[Begin SOURCE TEXT]

Celebrate Your Lost Toenails

Runners lose toenails fairly often.The longer race you run, the more likely it is that you will lose a toenail. Also, downhill running tends to cause more toenail loss because you’re pushing your feet forward into the front of your shoe, which is the impact that tends to cause problems. Running in summer also causes more toenail loss because swollen feet take up more space in your shoes and that means you end up with less margin for error, so to speak.

The first Ironman I did, I lost a couple of toenails and was a bit freaked out by it. Recently I lost six toenails at a 50 mile run. Sometimes they fall off. Sometimes they go black and hang on for a few weeks until a bit of a new toenail starts coming in. I’m going to avoid photos for this, because some people are squeamish, but it really isn’t a big deal for me anymore. The pain happens when I don’t notice it because I’m focused on running. Afterward, it’s just annoying.

[End SOURCE TEXT]
[Begin DATA EXCERPT]

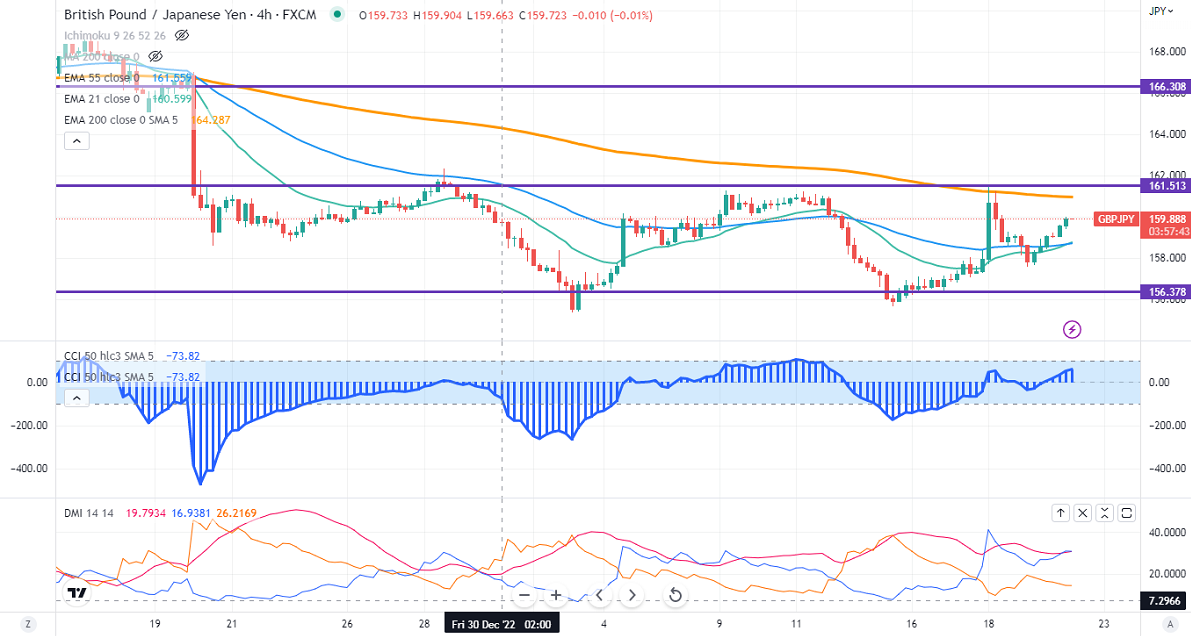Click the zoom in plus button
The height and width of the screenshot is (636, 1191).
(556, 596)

[End DATA EXCERPT]

YOUR GOAL => From the passage on lost toenails above, output verbatim the portion starting with "Runners lose toenails" and going on through "so to speak.".

ANSWER FOR THE TASK =>
Runners lose toenails fairly often.The longer race you run, the more likely it is that you will lose a toenail. Also, downhill running tends to cause more toenail loss because you’re pushing your feet forward into the front of your shoe, which is the impact that tends to cause problems. Running in summer also causes more toenail loss because swollen feet take up more space in your shoes and that means you end up with less margin for error, so to speak.